By providing a difference between a rotation speed of developer carrier 4C and the rotation speed of supply member 4B, the amount of the liquid developer (toner thin layer) conveyed to development portion 4D is increased or decreased. In the present embodiment, an image formation condition adjustment operation ST2000 (see FIG. 13) is performed, in which a conveying amount of the toner in the liquid developer conveyed to development portion 4D is also adjusted. Control device 38, driver 39, and supply member 4B serve as an adjustment unit adjusting the toner conveying amount.

In regard to the toner conveying amount conveyed to development portion 4D, that is, the amount of the liquid developer supplied from supply member 4B to developer carrier 4C, for example when a moving speed of the surface of supply member 4B is set faster than a moving speed of the surface of developer carrier 4C at a rotational contact portion between supply member 4B and developer carrier 4C, the amount of the liquid developer supplied to the rotational contact portion is increased, and a conveying amount of the liquid developer on developer carrier 4C is increased.

Control unit 30 adjusts the adjustment unit (control device 38, driver 39, and supply member 4B) based on an image density of a patch image sensed by optical sensor 5 (sensing unit), and thereby the conveying amount of the toner in the liquid developer conveyed to the development portion is adjusted. Other than this configuration, the toner conveying amount may be adjusted by adjusting a contact pressure force of restriction blade 4P with respect to draw-up member 4A, or an abutting position of restriction blade 4P with respect to draw-up member 4A, as means adjusting a supply amount of the liquid developer to developer carrier 4C. Other than this configuration, the toner conveying amount may be adjusted by applying a bias between draw-up member 4A and supply member 4B and utilizing a potential difference therebetween, or the toner conveying amount may be adjusted by applying a bias between supply member 4B and developer carrier 4C and utilizing a potential difference therebetween.
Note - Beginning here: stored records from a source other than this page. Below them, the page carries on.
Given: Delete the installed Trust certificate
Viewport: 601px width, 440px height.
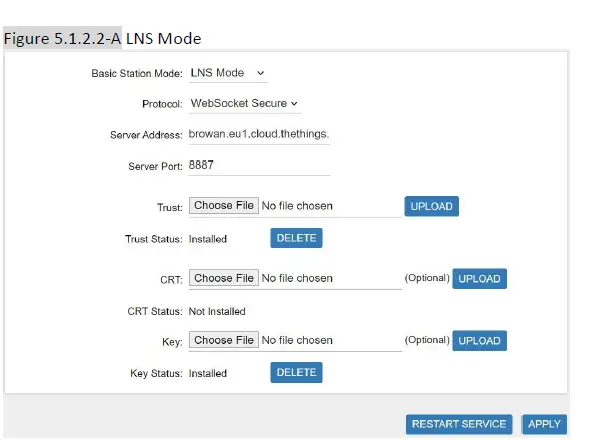Looking at the screenshot, I should 296,238.
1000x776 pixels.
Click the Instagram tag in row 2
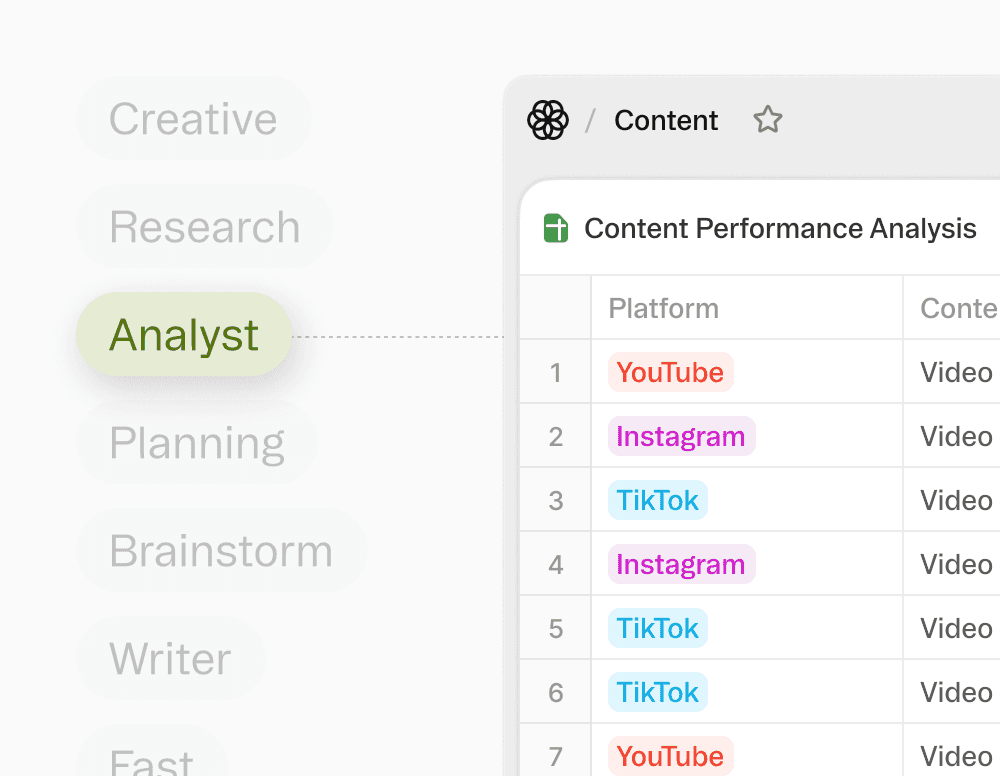click(x=680, y=437)
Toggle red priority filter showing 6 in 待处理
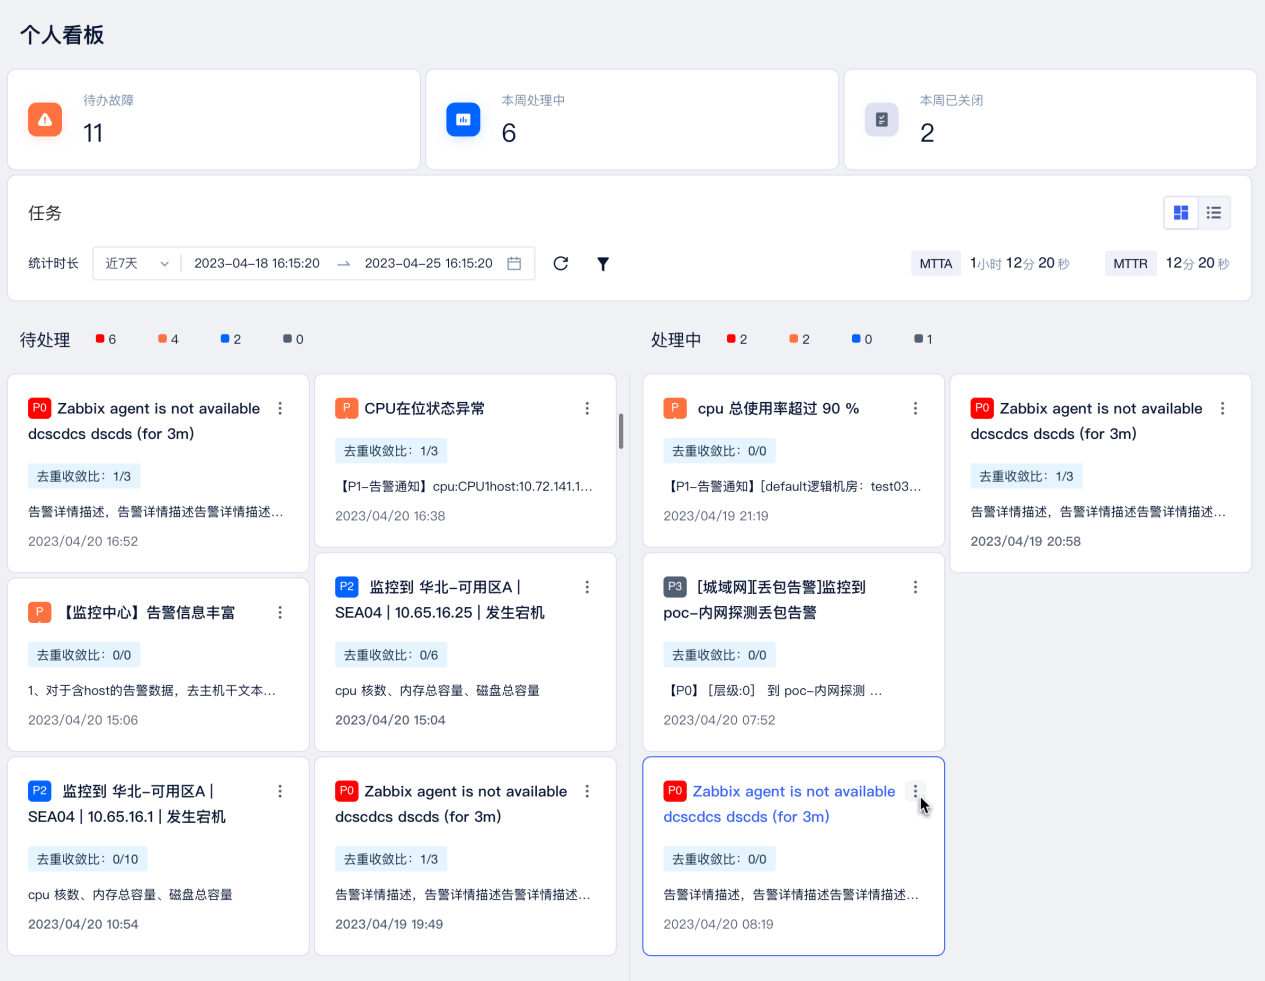The image size is (1265, 981). coord(106,339)
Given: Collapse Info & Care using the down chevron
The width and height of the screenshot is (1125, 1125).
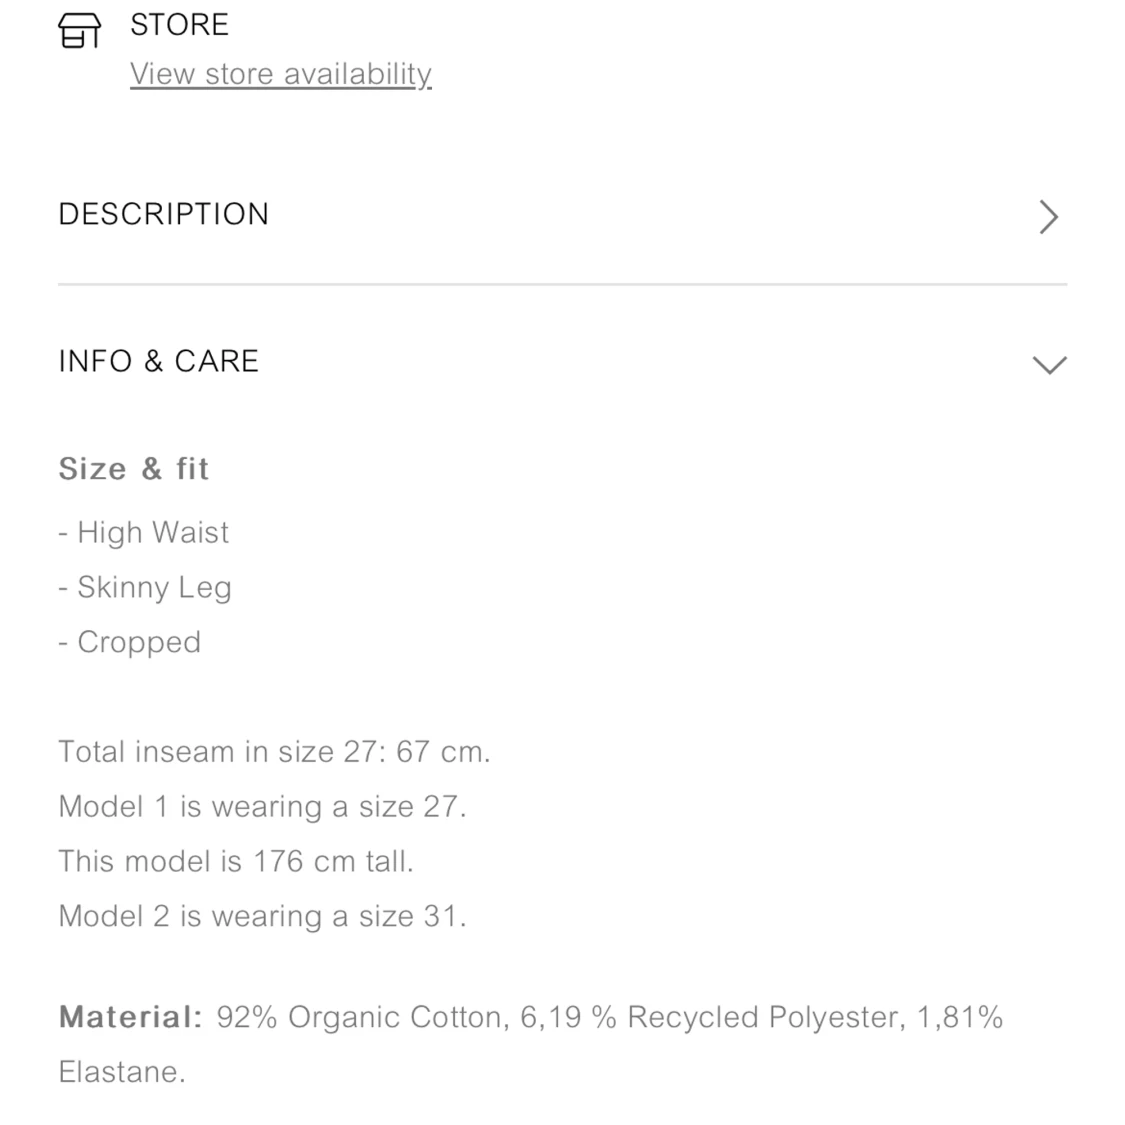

Generally, the surface roughness of the recording medium (printing object) changes with a change in the type of the recording medium. In the wet-type electrophotographic method, a toner amount required to obtain a desired density differs depending on the type of the recording medium. Even when the type of the recording medium is identical, the concentration of the liquid developer, the viscosity of the liquid developer, toner particle size distribution, and the like tend to vary depending on individual differences in manufacturing and a change in an ambient environment of the apparatus, and these parameters influence a toner conveying amount which allows implementation of high quality image formation. To allow implementation of high quality image formation even if these parameters vary, in the image formation condition adjustment operation ST2000 (see FIG. 13) in accordance with the present embodiment, adjustment of the toner conveying amount conveyed to development portion 4D is also performed in addition to adjustment of the toner charging amount and adjustment of the development bias.
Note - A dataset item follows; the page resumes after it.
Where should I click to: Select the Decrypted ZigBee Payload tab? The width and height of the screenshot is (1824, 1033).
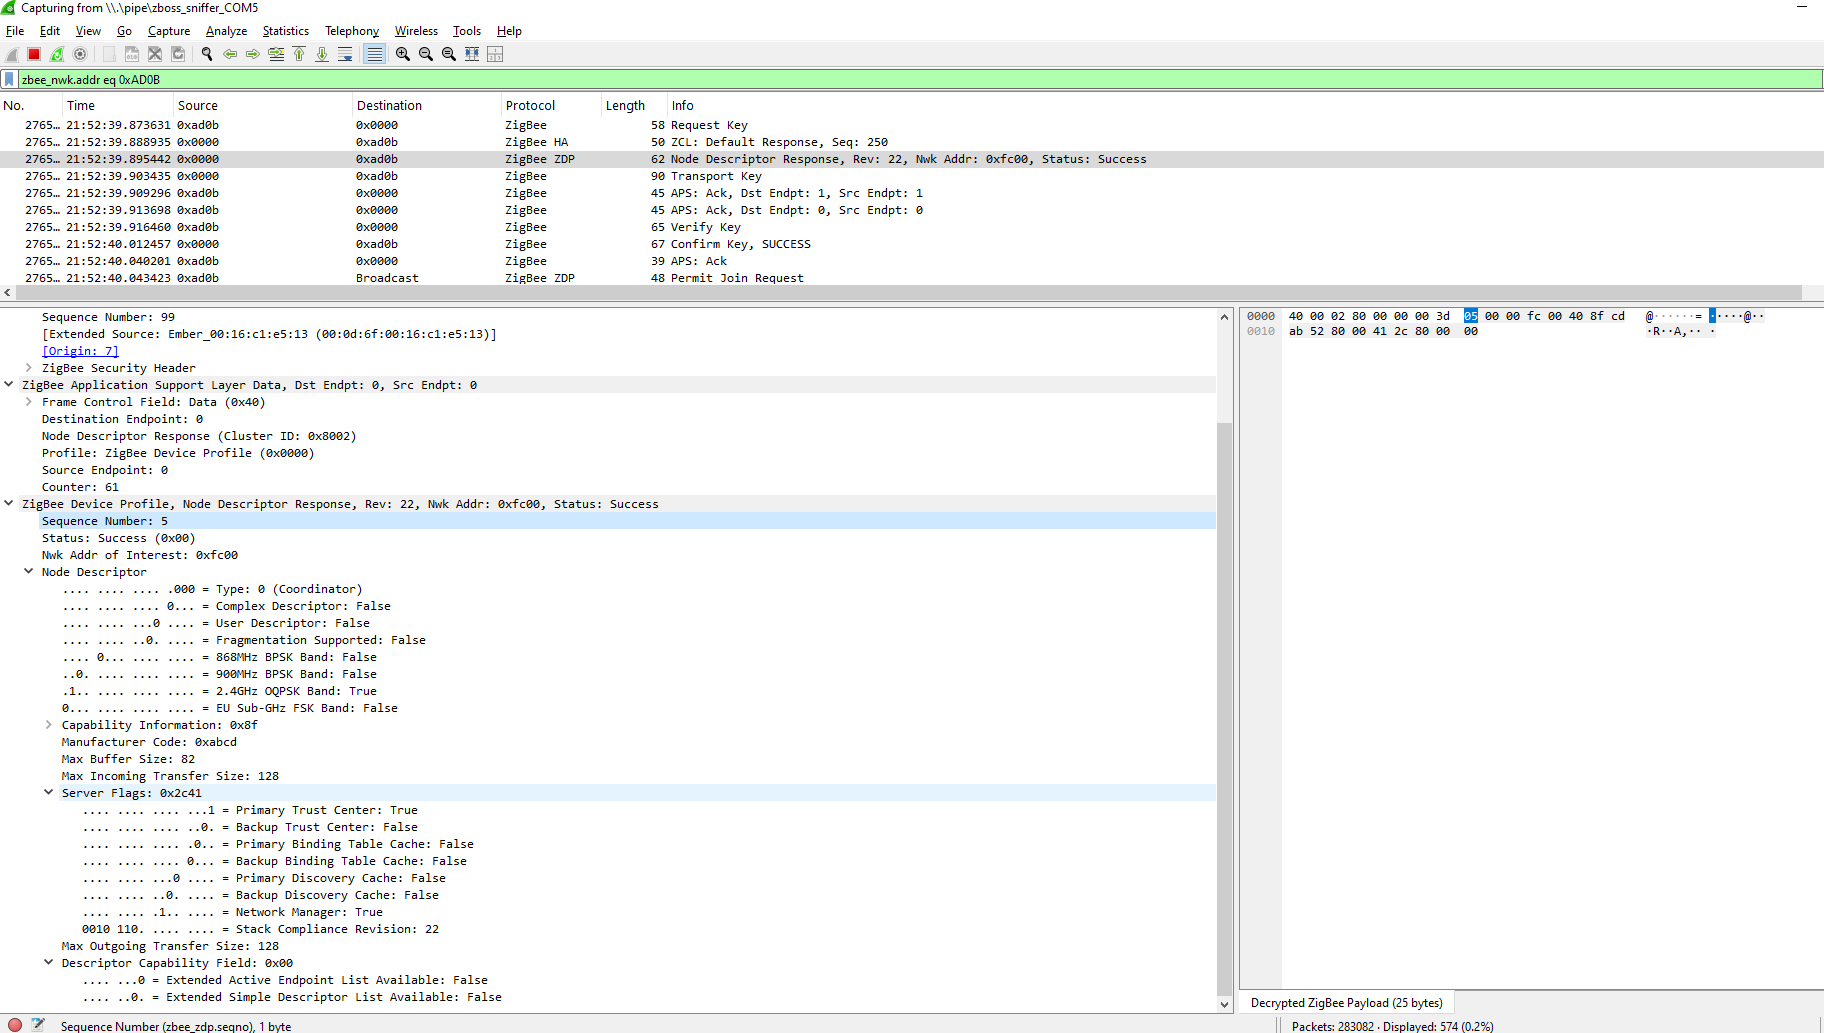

Referring to FIG. 12, it is assumed that a required toner conveying amount is increased with a change in the type of the recording medium (printing object), for example. In this case, the target range of the toner adhesion amount on the photoconductor is also increased, and ideal development characteristics which allow implementation of high quality image formation are also changed. Lines LA10, LA20 in FIG. 12 indicate two different ideal development characteristics having different required toner adhesion amounts (target ranges).

When the required toner adhesion amount (target range) is changed, the gradient of the inclined portion of the development characteristics is also changed as indicated by an arrow AR. That is, the toner charging amount should be changed. When the required toner adhesion amount (target range) is changed, anti-fogging potential difference V3 is also changed from a position indicated by point P3 to a position indicated by a point P4. Development bias Vb should also be changed. Therefore, when the required toner conveying amount is changed with a change in the type of the recording medium (printing object) or the like, it is necessary to adjust the toner charging amount and the development bias based on the changed toner conveying amount.

In the present embodiment, the toner conveying amount is adjusted, and thereafter toner charging amount setting operation ST100 and development bias setting operation ST200 are performed as in Embodiment 1. When the target range of the toner adhesion amount is changed, required toner charging amount and development bias are also changed. That is, when the toner conveying amount is adjusted after the toner charging amount or the development bias is determined, the toner charging amount or the development bias should be adjusted again. Thus, the image formation conditions can be efficiently set by controlling the adjustment unit first to adjust the toner conveying amount and thereafter performing the toner charging amount setting operation and the development bias setting operation. Hereinafter, image formation condition adjustment operation ST2000 in the present embodiment will be specifically described.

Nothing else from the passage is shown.